島田雅彦『子どもを救え!』(集英社文庫 ISBN:4087477282)

不意に訪れてしまった休みを有効に使いたいとは思うものの、そうはいっても、何をしていいのかわからず(本当はすべきことはいっぱいあるのだった)、いっぽうでは、やはりどこか周囲の正月気分に影響されていて、思いっきり集中力がなく、怠惰な一日をすごしてしまった2006年1月1日の、パートナーが寝込んでいる郊外マンション(駅から徒歩三分・1LDK・70㎡)在住の30代男性のバイオリズムにガチっとハマってしまい、思わず2時間で読み切ってしまったのだった。
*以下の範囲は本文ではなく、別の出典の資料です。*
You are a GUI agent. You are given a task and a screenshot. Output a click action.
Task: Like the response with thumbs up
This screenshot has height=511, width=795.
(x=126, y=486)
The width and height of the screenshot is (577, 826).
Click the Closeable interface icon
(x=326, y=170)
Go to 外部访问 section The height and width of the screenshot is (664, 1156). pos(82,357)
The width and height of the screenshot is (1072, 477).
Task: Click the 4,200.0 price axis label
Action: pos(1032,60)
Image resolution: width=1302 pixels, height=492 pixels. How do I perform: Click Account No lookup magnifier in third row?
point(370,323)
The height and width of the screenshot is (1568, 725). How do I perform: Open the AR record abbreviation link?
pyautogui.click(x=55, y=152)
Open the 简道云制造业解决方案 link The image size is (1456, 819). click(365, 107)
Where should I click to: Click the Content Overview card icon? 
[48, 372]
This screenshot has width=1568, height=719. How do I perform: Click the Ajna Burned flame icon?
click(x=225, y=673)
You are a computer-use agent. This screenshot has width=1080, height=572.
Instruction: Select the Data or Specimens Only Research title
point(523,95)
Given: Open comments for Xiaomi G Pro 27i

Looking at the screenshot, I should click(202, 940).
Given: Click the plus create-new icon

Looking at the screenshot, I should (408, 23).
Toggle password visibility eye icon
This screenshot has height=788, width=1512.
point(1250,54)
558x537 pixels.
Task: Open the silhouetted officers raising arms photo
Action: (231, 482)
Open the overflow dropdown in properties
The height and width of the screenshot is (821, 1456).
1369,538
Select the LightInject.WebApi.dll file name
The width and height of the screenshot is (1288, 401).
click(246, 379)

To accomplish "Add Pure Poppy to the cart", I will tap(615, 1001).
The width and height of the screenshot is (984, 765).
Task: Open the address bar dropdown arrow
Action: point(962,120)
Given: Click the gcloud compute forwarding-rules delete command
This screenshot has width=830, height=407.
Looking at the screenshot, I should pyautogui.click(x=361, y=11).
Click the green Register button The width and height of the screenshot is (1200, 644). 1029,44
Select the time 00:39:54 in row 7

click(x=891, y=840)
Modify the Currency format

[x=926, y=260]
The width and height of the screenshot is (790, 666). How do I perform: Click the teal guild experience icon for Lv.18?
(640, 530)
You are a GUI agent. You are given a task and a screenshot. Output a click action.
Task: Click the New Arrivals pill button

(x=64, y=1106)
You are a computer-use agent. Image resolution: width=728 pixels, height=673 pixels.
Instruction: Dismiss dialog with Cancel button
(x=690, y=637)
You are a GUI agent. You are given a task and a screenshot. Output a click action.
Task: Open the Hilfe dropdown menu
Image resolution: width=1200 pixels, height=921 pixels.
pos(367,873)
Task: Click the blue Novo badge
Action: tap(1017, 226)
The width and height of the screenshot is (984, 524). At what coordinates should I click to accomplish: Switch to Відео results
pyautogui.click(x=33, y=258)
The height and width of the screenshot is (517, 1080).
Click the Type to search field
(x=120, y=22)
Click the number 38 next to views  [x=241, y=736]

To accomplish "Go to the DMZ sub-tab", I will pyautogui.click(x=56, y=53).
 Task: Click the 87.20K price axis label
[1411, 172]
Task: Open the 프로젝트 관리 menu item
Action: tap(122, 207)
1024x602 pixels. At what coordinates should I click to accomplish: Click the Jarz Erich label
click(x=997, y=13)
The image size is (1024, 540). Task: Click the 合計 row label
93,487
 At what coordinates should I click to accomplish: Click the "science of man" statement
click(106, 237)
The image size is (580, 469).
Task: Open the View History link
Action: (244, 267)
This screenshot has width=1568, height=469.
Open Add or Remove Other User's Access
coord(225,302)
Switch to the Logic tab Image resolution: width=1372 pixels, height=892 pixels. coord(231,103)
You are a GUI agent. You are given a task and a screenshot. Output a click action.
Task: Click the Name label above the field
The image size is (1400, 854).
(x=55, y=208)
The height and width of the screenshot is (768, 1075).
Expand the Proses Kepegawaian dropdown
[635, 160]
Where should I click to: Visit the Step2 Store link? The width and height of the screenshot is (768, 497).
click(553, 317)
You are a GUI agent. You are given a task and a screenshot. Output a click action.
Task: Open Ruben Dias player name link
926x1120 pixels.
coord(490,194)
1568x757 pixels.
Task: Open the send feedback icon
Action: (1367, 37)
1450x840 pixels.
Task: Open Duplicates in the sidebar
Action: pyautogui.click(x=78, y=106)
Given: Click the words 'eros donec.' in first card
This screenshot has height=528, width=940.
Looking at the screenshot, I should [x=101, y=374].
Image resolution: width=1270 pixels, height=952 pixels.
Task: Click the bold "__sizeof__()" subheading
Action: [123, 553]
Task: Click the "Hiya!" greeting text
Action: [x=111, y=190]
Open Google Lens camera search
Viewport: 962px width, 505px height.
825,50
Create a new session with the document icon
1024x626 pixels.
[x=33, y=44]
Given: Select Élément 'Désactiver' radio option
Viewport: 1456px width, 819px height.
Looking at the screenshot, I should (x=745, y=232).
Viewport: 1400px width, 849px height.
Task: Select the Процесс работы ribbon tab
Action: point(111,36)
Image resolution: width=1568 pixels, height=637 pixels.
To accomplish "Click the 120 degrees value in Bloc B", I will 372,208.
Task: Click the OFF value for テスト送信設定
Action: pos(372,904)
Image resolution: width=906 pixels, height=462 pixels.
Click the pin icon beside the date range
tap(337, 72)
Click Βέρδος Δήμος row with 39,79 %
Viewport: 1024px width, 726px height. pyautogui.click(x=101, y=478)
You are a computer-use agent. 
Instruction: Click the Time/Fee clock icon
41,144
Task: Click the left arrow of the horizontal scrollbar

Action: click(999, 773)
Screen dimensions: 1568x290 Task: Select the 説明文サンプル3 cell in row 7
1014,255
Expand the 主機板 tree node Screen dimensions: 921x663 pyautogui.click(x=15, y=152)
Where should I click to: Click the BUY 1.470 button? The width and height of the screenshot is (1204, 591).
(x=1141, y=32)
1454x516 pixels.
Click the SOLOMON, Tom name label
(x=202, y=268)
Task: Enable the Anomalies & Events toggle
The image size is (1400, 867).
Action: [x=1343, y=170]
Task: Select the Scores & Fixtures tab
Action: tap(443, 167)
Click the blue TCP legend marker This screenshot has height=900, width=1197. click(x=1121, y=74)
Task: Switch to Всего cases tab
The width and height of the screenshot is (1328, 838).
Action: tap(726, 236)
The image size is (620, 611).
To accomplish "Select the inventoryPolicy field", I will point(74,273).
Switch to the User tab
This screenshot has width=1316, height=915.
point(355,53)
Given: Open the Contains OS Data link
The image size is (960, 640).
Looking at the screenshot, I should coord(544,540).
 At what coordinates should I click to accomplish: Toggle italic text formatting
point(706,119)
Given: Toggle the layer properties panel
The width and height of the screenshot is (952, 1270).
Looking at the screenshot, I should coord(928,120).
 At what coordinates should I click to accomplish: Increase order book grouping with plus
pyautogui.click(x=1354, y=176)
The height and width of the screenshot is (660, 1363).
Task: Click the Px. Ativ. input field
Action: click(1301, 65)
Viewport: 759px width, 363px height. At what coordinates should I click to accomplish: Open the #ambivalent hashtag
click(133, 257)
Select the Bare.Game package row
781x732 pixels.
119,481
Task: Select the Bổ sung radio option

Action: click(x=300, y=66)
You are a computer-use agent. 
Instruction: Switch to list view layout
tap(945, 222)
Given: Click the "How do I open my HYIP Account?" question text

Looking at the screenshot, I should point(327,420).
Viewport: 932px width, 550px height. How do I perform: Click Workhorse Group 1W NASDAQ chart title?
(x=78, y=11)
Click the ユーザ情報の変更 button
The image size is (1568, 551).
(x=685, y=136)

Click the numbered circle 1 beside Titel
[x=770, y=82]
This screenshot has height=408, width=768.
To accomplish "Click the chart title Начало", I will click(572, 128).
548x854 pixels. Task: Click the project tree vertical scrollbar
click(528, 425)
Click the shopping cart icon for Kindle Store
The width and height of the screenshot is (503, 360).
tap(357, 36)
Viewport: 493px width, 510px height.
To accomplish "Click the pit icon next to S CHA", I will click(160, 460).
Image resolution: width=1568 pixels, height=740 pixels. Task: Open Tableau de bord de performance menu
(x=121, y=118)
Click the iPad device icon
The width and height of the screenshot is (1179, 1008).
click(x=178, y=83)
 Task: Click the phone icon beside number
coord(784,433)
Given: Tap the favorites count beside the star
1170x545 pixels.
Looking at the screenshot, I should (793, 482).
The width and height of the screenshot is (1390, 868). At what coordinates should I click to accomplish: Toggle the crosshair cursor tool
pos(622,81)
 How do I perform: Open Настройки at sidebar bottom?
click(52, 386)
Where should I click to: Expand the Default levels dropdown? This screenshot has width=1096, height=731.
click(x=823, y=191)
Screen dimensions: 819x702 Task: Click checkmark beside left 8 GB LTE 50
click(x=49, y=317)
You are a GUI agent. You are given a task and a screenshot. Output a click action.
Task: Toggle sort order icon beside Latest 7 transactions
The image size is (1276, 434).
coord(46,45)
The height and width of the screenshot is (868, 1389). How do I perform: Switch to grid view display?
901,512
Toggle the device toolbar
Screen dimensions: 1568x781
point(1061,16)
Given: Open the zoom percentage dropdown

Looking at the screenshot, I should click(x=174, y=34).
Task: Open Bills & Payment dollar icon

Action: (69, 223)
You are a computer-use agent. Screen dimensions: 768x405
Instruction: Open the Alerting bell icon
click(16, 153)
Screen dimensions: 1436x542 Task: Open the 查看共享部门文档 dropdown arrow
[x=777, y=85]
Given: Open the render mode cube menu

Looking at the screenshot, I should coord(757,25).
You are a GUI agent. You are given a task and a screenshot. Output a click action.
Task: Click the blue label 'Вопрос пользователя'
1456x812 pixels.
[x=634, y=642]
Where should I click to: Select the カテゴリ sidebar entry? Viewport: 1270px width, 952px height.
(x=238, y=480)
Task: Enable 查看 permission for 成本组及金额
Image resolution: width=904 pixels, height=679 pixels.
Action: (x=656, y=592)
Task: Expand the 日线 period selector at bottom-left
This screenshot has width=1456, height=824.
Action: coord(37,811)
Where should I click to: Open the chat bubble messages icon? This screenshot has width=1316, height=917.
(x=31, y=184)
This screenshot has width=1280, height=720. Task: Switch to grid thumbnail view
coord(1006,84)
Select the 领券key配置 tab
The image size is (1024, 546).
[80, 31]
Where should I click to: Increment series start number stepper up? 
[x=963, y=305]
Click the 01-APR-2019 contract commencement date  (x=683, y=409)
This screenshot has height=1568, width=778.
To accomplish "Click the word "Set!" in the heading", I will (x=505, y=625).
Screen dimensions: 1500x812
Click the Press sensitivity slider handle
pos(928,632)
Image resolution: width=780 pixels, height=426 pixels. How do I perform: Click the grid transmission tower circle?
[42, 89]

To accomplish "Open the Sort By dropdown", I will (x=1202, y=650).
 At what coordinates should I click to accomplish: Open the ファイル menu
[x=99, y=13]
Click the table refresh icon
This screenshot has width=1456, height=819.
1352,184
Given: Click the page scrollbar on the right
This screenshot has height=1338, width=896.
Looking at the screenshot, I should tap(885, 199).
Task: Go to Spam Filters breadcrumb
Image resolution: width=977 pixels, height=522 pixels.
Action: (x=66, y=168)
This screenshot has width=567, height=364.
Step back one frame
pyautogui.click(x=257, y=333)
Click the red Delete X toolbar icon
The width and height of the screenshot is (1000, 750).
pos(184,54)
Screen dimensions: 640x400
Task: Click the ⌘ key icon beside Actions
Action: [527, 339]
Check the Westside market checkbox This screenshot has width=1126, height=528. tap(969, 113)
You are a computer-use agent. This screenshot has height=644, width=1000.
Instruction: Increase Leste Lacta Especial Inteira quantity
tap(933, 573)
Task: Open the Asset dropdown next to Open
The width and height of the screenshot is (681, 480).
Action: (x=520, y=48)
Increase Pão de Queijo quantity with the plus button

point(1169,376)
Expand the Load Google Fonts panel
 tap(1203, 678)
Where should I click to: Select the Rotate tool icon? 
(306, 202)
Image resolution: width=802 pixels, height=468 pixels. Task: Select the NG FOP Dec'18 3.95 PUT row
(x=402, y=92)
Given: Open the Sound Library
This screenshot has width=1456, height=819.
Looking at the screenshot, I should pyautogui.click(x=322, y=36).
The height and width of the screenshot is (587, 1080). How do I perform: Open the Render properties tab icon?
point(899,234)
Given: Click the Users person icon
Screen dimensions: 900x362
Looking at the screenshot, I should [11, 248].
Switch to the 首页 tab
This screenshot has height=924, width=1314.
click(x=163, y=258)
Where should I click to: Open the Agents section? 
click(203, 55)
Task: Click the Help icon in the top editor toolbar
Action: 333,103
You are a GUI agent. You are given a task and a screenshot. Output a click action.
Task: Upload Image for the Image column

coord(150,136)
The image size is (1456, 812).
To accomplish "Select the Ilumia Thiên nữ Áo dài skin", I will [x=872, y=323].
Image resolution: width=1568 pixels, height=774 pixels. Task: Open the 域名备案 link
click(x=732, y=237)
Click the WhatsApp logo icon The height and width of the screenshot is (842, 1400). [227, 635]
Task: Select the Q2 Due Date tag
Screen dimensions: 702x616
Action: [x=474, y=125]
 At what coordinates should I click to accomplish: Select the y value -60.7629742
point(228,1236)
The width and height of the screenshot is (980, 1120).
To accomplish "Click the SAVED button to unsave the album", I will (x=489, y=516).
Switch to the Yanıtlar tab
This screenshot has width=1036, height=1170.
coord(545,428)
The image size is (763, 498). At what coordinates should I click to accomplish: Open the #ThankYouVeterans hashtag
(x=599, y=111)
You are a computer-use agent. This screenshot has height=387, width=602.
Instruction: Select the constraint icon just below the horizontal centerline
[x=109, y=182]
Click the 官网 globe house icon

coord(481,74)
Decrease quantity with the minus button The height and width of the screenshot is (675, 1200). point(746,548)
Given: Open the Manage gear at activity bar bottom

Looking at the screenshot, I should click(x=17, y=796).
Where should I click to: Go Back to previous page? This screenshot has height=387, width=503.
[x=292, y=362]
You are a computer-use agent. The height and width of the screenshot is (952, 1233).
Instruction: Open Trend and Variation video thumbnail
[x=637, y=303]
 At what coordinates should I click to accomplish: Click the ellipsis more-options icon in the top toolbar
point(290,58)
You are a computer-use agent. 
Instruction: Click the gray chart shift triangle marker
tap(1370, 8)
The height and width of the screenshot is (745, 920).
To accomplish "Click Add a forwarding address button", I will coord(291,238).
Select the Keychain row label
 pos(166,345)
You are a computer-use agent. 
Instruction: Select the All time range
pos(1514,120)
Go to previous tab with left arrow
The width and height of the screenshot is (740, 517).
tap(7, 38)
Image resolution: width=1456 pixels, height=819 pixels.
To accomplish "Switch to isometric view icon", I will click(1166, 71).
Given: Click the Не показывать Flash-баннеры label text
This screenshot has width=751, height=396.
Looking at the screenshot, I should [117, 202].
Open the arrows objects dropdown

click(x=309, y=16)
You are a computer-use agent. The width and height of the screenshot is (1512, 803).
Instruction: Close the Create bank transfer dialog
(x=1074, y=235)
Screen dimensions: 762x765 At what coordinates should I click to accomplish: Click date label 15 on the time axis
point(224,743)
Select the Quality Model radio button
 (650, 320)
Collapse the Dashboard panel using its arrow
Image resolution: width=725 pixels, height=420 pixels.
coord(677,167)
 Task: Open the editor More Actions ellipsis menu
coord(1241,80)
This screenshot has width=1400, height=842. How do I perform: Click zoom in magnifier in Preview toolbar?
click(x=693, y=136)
元気は出た。可能な世界をいろいろと想定することで、退屈は有意義な空無の時間に変わる。だが、それは、人の不幸を喜び、人の幸運をねたましく思う感性と違わない。

 鈴木梅子は勝ったのか、負けたのか?浮浪者になっているかも知れない得居大はやはり負けたのか?
 かつて、郊外のありふれた町で同じ制服を着、同じ商店街で買物をし、同じ橋を渡り、同じ駄菓子屋にたむろした連中は今何処で何をしているのか?
 これまでそんなことを考えたためしがなかった。自分が生まれてこの方、郊外に幽閉されていることの理不尽ばかり考えた。郊外でなければ、何処へでも逃げ出そうと貪欲に旅を続けてきた。でも、旅が終るとまた郊外に舞い戻ってきてしまう。千鳥はユリシーズではないのだから、郷愁なんて抱くつもりはなかった。そもそも郷愁は失われた世界への哀惜の念である。もし、地上から自分が生まれ育った郊外が消滅してしまえば、郷愁も味わうことができただろう。しかし、郊外は失われるどころか増殖しているのだった。そのうち、旅にも徒労感を覚えるようになった。なぜなら、旅先もまた都市や辺境のオーラを失い、何処かで見たような場所でしかないことを発見してしまったからだ。最悪の場合、自分が生まれ育った郊外とそっくりの街に辿り着いたりした。
 もう自分は郊外から逃げられない。
 千鳥が諦めとともにそう断念した頃、哲人が生まれた。千鳥は郊外に定住する覚悟を決めた。その頃から過去を懐しむ気になった。
 〔略〕
 千鳥と同様に、英雄は無為に身を任せるために郊外の家に戻ってくる必要があったのではないか。妻と二人の子どもがいるあの居間は、英雄が何もしないために必要な場所だったのかも知れない。事実、英雄はいつも伸び切ったバネのようにソファに横だわっていた。疲れを知らぬ英雄でも、月に一、ニ回はそんな時がある。可南子が最後の数日間に見ていたのは、摩耗した英雄だった。日記には英雄の言葉が生々しく記録されていた。
 ああ、何もかも面倒くせえ。いっそみんな消えちまえばいい。
 千鳥も小学校六年生以来、たびたびそんな気分になっていた。逆に郊外に暮していて、そんな気分になったことがない者の方が狂っている。その気になれば、誰だってニヒリストになれる世の中に暮している。ニヒリストにならず、爽やかサラリーマンや生きがいだらけの主婦のまま固まっている人がいたら、その人は危険だ。狂うか、宗教に走るか、自殺に走るか、ろくなことはないだろう。